On Tue, Feb 28, 2017 at 6:47 PM Pieter Callewaert <
pieter.callewaert at be-mobile.com> wrote:

> Hi,
>
>
>
> We are trying to add mapcache to our stack, because in the last years the
> number of requests on our mapservers kept increasing, and we are looking
> for smarter ways to scale.
>
> We have a test setup, and on low load everything works perfectly. An ab
> benchmark on a single requests has also no problem.
>
> However, when we try to replay some production data on the mapcache
> server, with 500 concurrent users,  we see the following errors in apache
> error log:
>
>
>
> [Tue Feb 28 12:50:33.789479 2017] [core:notice] [pid 13:tid
> 140568766519168] AH00051: child pid 793 exit signal Segmentation fault
> (11), possible coredump in /etc/apache2
>
> [Tue Feb 28 12:50:34.791605 2017] [core:notice] [pid 13:tid
> 140568766519168] AH00051: child pid 1384 exit signal Segmentation fault
> (11), possible coredump in /etc/apache2
>
> [Tue Feb 28 12:50:35.792510 2017] [core:notice] [pid 13:tid
> 140568766519168] AH00051: child pid 1346 exit signal Segmentation fault
> (11), possible coredump in /etc/apache2
>
> [Tue Feb 28 12:50:38.795504 2017] [core:notice] [pid 13:tid
> 140568766519168] AH00051: child pid 1338 exit signal Segmentation fault
> (11), possible coredump in /etc/apache2
>
>
>
> And also:
>
> [Tue Feb 28 12:54:49.804880 2017] [:error] [pid 8256:tid 140568096990976]

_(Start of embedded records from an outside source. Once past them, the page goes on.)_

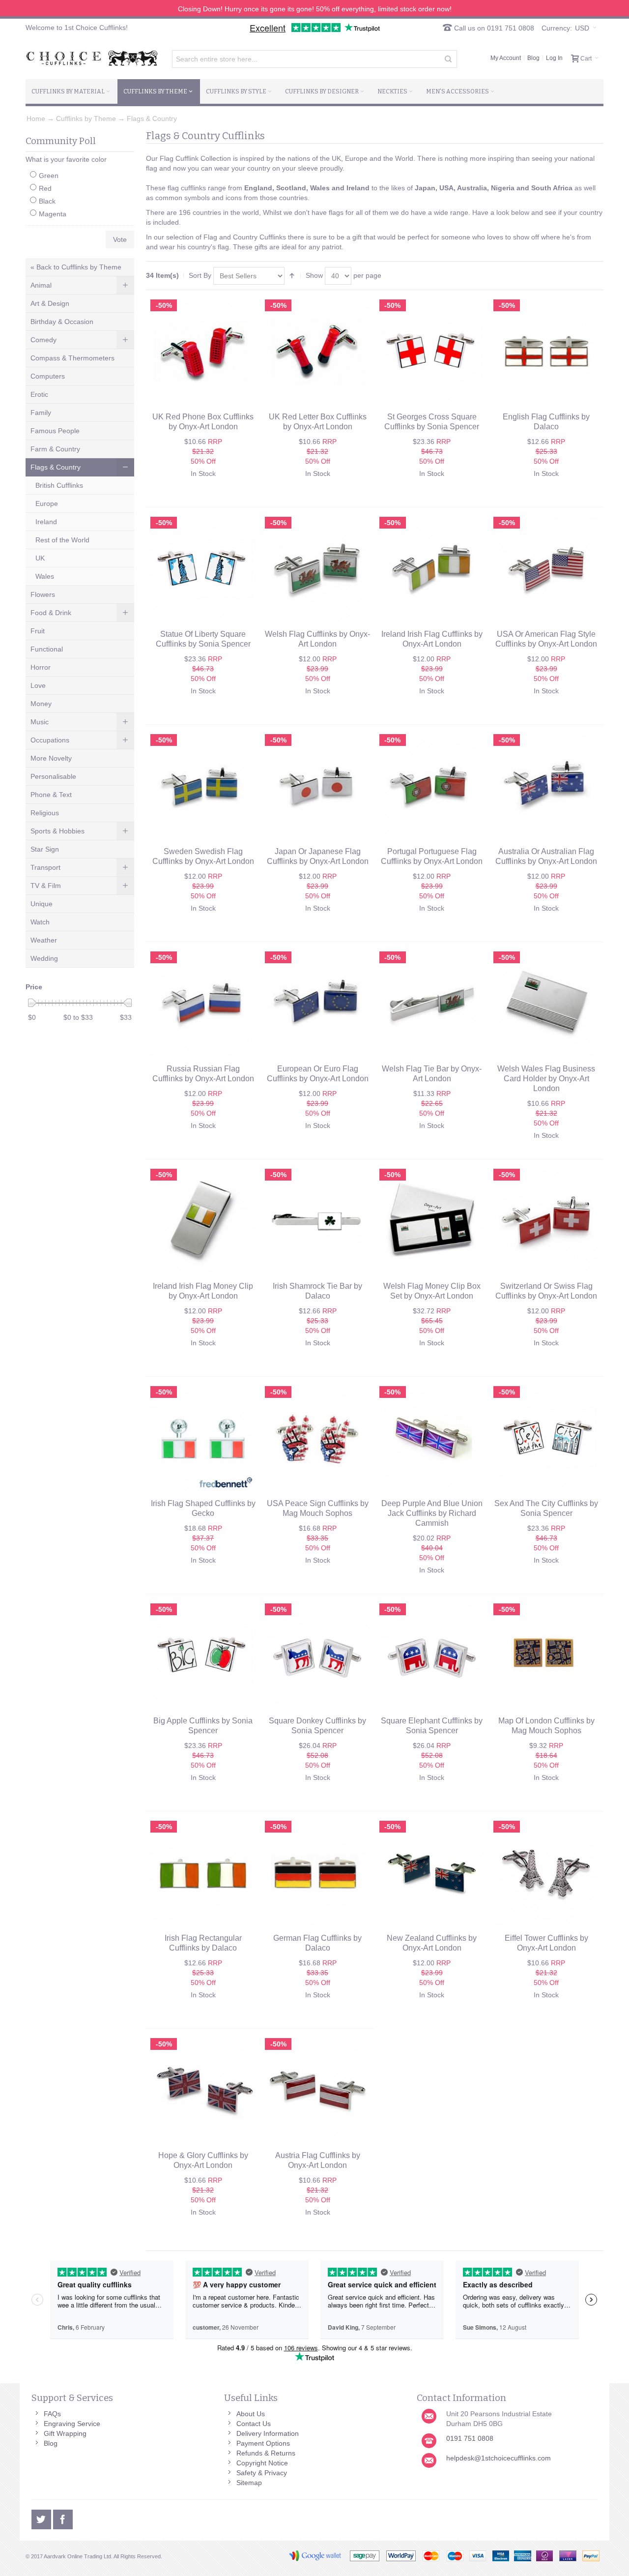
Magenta (52, 214)
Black (47, 201)
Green (48, 175)
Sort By (200, 275)
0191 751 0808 (469, 2438)
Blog (533, 58)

> [client xxx.xxx.xxx.xxx:59612] deleting a possibly stale lock after waiting
> on it for 30.034 seconds
>
> [Tue Feb 28 12:54:49.815800 2017] [:error] [pid 796:tid 140568273237760]
> [client xxx.xxx.xxx.xxx:59631] deleting a possibly stale lock after waiting
> on it for 30.037 seconds
>
> [Tue Feb 28 12:54:50.052952 2017] [:error] [pid 9502:tid 140568449484544]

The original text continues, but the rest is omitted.